The Summa Theologiae is a work of astounding breadth and scope: five folio vol-umes of
closely packed print, and more closely packed thought; incredibly, it was a work intended, not
for the learned and wise, but for beginners. Walter Farrell, O.P., fully honors that intention with
his four Companion volumes to the Summa, which together offer an easy guidebook to St.
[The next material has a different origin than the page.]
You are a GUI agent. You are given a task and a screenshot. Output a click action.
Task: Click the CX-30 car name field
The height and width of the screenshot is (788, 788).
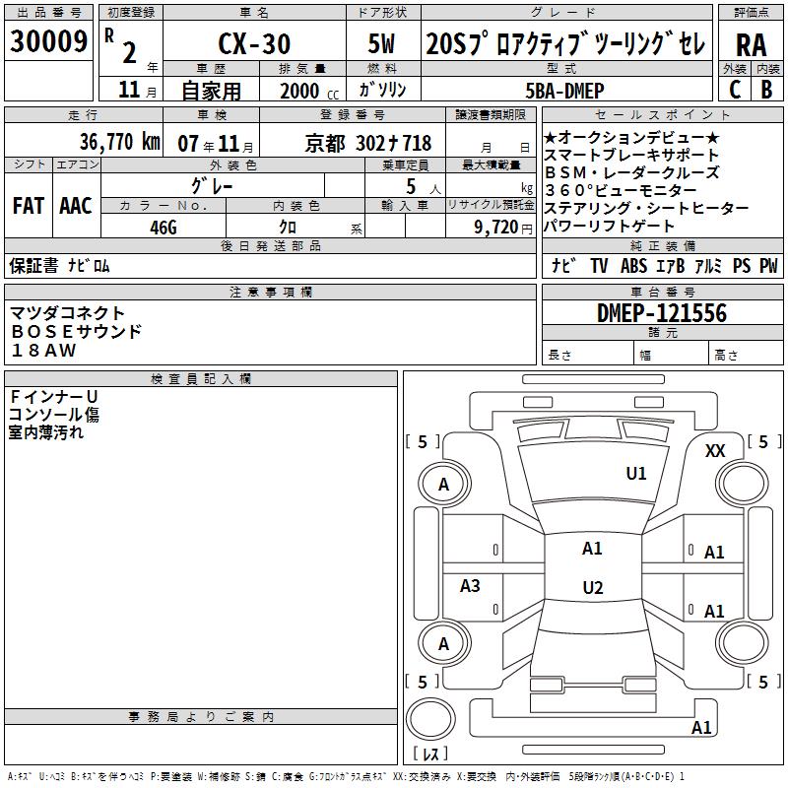[x=254, y=42]
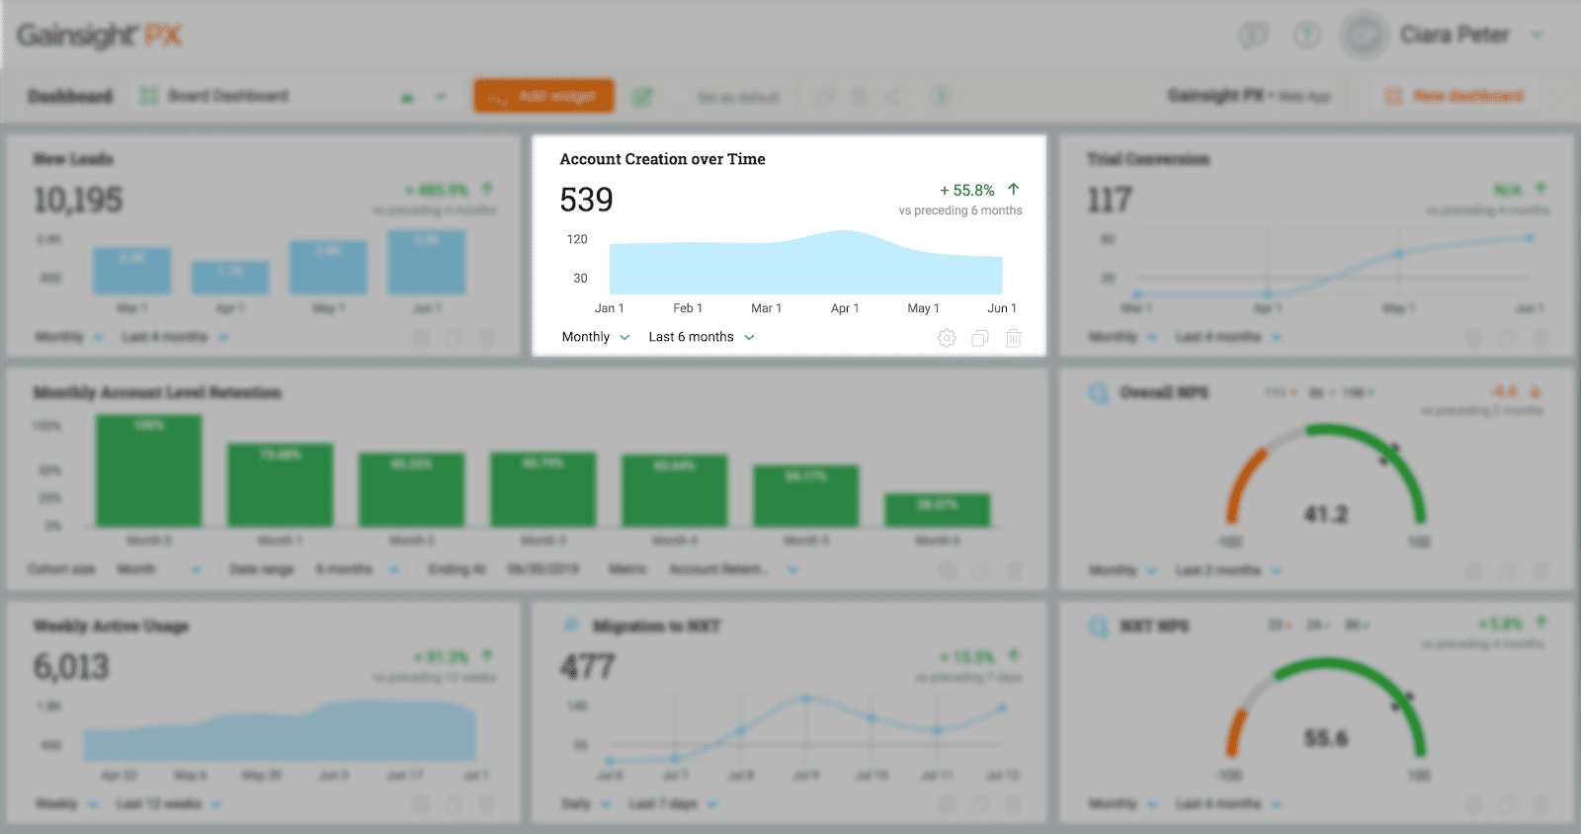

Thomas's greatest work. These are not simply more books about St. Thomas or about the
Summa; rather, they are a distillation of the Summa into popular and accessible form, a unique
introduction to the thought of the Angelic Doctor and a defense of the truths, natural and divine,
by which human life is lived.
Volume I: The Architect of the Universe presents St. Thomas's rich and masterly study of God,
man, and the world, as found in the first part of the Summa. In neat and orderly fashion, Farrell
follows the Angelic Doctor's lead, considering the universal harmony of creation and its Creator,
providing the arguments of God's existence, studying the divine nature and attributes, and
examining the procession of creatures from their divine Creator, the manner of their production
and their distinction into angelic, corporal, and human natures. A bold rebuke of the confusions
and deceptions peculiar to the modern age, A Companion to the Summa, Volume I: The Architect
of the Universe powerfully illuminates the fundamental truths about the nature of the human
person and the orderly planning of the divine architect.